Ziyu Wang, Bowen Yang, Chenyi Li, Yuan Zhang, Shihao Zhou, Bin Dong, Zaiwen Wen

cs.LO Dec 11, 2025 · v1
Translates informal proofs into Lean 4 via an intermediate Chain of States representation, with custom datasets and benchmarks.
We address the problem of translating informal mathematical proofs expressed in natural language into formal proofs in Lean4 under a constrained computational budget. Our approach is grounded in two key insights. First, informal proofs tend to proceed via a sequence of logical transitions - often implications or equivalences - without explicitly specifying intermediate results or auxiliary lemmas. In contrast, formal systems like Lean require an explicit representation of each proof state and the tactics that connect them. Second, each informal reasoning step can be viewed as an abstract transformation between proof states, but identifying the corresponding formal tactics often requires nontrivial domain knowledge and precise control over proof context. To bridge this gap, we propose a two stage framework. Rather than generating formal tactics directly, we first extract a Chain of States (CoS), a sequence of intermediate formal proof states aligned with the logical structure of the informal argument. We then generate tactics to transition between adjacent states in the CoS, thereby constructing the full formal proof. This intermediate representation significantly reduces the complexity of tactic generation and improves alignment with informal reasoning patterns. We build dedicated datasets and benchmarks for training and evaluation, and introduce an interactive framework to support tactic generation from formal states. Empirical results show that our method substantially outperforms existing baselines, achieving higher proof success rates.

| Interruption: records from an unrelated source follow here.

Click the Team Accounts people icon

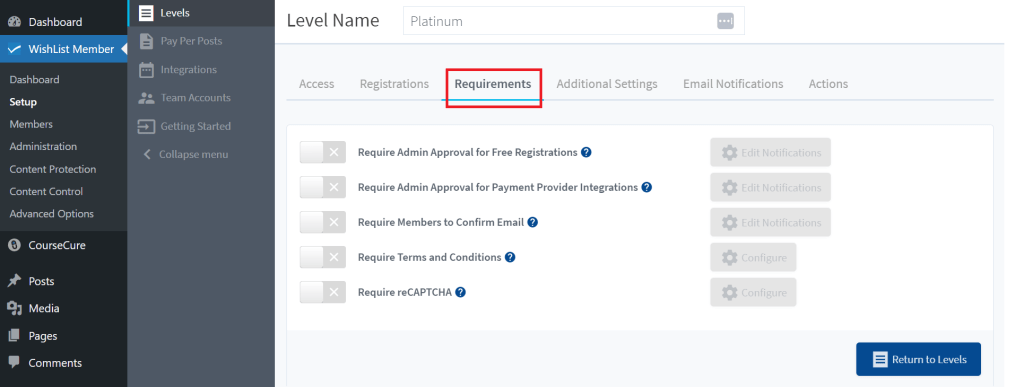(x=146, y=98)
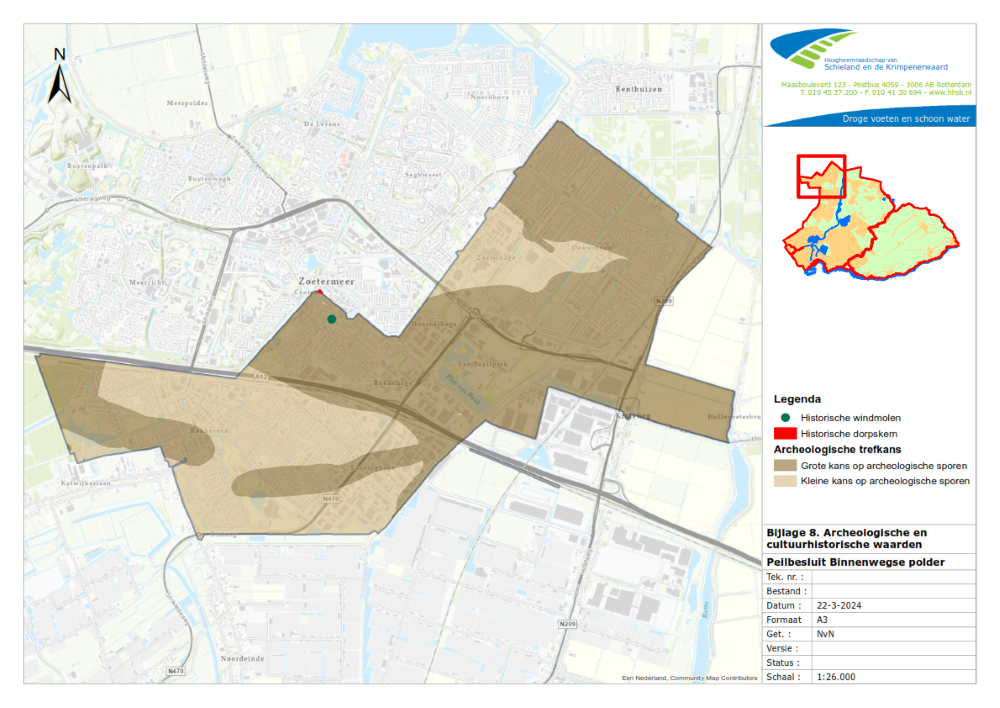Click the Schaal value 1:26.000
The width and height of the screenshot is (1000, 708).
[x=836, y=677]
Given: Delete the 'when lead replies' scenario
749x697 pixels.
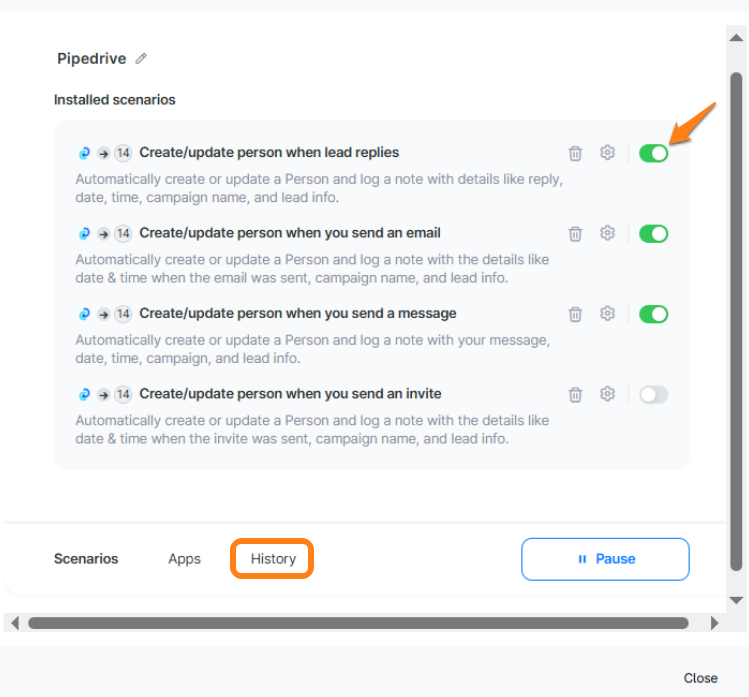Looking at the screenshot, I should [575, 153].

Translating informal mathematical proofs into formal Lean 4 proofs is difficult because informal proofs omit intermediate states and auxiliary lemmas, while formal systems require explicit representation of each proof state and connecting tactics.

The authors propose CoSProver, which introduces a Chain of States (CoS) representation as an intermediate layer between informal and formal proofs. Each informal reasoning step is decomposed into a sequence of explicit proof states connected by tactics. A CoS generator LLM (fine-tuned DeepSeek Qwen-7B) produces the state sequences from informal proofs, followed by a prover that fills in tactics between states. The system applies deduplication and completeness verification to ensure valid chains.

CoSLLM (7B parameters) achieves 58.60% on MiniF2F-test and 55.73% on MiniF2F-valid with a single sample, and 95.49%/94.67% with 5 samples. On the CoS benchmark, it reaches 53% with 5 samples. GPT-4o with 5 samples achieves 95.90%/94.90% on MiniF2F but only 40% on the CoS benchmark. DeepSeek-R1 (600B) reaches 67.62%/61.48% with 5 samples.